The second reason was my companion at the time, Stephan Lundahl. For the first half of our time together we had our moments of friction, and those moments often happened shortly after 6:30 in the morning. I remember those irritated thoughts: Alright, alright, I’m getting out of bed! Dude, I can’t do this, I can’t run all this way without taking a single moment to rest. How are you so energetic? You’re doing star-jumps ahead of me now? Are you mocking me, Mr. Swedish ex-military? What do you mean, one more circuit!?

He kept pushing me until I learned to push myself and I love him for that. To this day, whenever I’m on a run, I refuse to let myself stop until I reach my destination. No matter how tired I am, I know I can still move forward. By the end of our 3-month period as companions, I was really sad to see him go. Having someone to push you makes a lot of difference in forming a habit.

And ultimately, those are the two things I’m missing at this point in time. I’m living in Colwyn Bay, where I’ve spent half my life. There’s not a whole lot of change that happens here. And as far as motivation goes, I just have myself to fill that role. And that is tough. It’s tough to get in the right mood to write a blog entry, and then do that every day. Same goes for my runs. My weight-loss has been in one big plateu, all because I just can’t seem to do it consistently.

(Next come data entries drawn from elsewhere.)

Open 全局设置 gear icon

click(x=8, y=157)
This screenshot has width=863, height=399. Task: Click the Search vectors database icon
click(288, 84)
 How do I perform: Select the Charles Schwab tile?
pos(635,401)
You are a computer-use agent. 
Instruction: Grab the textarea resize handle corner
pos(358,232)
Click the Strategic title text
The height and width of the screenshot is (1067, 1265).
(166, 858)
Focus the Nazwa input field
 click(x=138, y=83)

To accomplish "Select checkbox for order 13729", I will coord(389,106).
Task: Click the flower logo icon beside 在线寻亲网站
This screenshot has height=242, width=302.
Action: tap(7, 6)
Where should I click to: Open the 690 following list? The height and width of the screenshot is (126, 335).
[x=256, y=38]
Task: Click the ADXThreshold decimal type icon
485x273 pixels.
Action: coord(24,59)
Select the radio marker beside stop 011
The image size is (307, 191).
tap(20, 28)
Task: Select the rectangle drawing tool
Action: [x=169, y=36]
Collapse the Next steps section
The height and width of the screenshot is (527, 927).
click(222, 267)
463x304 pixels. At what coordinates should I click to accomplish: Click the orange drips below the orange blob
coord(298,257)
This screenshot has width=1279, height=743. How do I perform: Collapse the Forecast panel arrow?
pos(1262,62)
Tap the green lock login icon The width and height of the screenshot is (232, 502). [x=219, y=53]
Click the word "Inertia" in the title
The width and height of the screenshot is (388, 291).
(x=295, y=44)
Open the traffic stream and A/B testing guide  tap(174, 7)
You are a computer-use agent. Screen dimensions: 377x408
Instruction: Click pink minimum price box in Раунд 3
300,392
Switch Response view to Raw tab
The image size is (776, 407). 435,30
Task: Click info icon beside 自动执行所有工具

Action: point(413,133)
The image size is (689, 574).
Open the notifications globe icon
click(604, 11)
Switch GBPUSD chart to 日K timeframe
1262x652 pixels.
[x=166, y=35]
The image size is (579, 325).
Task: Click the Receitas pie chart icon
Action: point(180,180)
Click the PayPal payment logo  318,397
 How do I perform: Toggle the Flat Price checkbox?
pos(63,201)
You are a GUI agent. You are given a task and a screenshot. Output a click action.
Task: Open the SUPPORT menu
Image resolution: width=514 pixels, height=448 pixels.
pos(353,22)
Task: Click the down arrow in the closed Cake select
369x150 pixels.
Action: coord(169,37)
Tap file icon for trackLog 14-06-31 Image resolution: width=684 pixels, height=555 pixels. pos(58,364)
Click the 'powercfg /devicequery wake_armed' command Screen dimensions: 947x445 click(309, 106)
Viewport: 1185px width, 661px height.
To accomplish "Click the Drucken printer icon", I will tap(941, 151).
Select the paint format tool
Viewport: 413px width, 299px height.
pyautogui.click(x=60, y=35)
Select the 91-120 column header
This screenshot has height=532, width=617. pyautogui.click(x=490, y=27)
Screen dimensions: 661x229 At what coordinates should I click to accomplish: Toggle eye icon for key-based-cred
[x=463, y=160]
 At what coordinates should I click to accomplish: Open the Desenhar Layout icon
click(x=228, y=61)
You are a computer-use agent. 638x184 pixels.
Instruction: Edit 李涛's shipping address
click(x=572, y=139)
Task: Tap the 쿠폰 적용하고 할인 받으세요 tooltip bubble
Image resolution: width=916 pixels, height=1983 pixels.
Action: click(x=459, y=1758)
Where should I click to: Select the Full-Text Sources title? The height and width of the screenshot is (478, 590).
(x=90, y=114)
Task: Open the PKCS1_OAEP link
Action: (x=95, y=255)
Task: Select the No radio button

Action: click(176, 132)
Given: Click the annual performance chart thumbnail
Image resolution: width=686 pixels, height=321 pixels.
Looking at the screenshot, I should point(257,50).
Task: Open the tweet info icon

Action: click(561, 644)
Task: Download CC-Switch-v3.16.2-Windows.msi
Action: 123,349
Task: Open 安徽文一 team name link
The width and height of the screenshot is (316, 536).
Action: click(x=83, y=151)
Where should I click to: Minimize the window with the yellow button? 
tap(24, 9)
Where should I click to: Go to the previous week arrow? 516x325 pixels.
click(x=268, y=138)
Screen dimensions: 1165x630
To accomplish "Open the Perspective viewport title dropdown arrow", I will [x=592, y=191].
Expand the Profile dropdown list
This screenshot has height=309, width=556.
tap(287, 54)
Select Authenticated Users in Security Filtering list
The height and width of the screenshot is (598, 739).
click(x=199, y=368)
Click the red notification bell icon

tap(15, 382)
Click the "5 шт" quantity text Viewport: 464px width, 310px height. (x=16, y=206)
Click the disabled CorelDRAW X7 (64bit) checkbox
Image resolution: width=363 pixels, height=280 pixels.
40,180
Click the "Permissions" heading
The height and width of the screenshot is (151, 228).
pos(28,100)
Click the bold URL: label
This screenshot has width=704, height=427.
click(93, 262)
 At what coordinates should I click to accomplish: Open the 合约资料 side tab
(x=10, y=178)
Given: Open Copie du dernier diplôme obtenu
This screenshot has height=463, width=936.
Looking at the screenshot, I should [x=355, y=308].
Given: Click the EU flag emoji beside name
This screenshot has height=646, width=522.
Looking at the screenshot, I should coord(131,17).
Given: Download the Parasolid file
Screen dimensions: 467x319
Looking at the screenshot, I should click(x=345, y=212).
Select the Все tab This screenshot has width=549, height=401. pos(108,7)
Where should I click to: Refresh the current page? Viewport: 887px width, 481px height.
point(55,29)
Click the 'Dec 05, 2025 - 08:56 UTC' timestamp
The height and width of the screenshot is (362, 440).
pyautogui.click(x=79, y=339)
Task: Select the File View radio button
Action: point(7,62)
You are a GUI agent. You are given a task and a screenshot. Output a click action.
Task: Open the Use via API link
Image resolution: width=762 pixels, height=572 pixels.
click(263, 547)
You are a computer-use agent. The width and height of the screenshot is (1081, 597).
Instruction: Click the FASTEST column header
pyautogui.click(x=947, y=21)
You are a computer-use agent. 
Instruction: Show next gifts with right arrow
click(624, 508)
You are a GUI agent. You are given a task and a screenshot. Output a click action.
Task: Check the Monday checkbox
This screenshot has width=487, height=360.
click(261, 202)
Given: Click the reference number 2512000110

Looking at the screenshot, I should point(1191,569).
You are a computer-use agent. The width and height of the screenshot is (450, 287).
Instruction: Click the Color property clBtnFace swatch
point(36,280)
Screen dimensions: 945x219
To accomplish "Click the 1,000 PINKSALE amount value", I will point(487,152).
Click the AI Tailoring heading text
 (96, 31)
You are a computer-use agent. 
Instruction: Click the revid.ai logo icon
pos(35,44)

It’s a shame to end such a feel-good story an a bum note, but such is life. And as I keep telling myself, the story isn’t over. I can get down to twelve stone. I can develop a writing habit, and even make a career of it. If I can’t maintain that attitude, I’ve already lost. Cliché but true. Let’s just hope this much longer entry than I was intending to write isn’t a case of me starting a marathon with a sprint.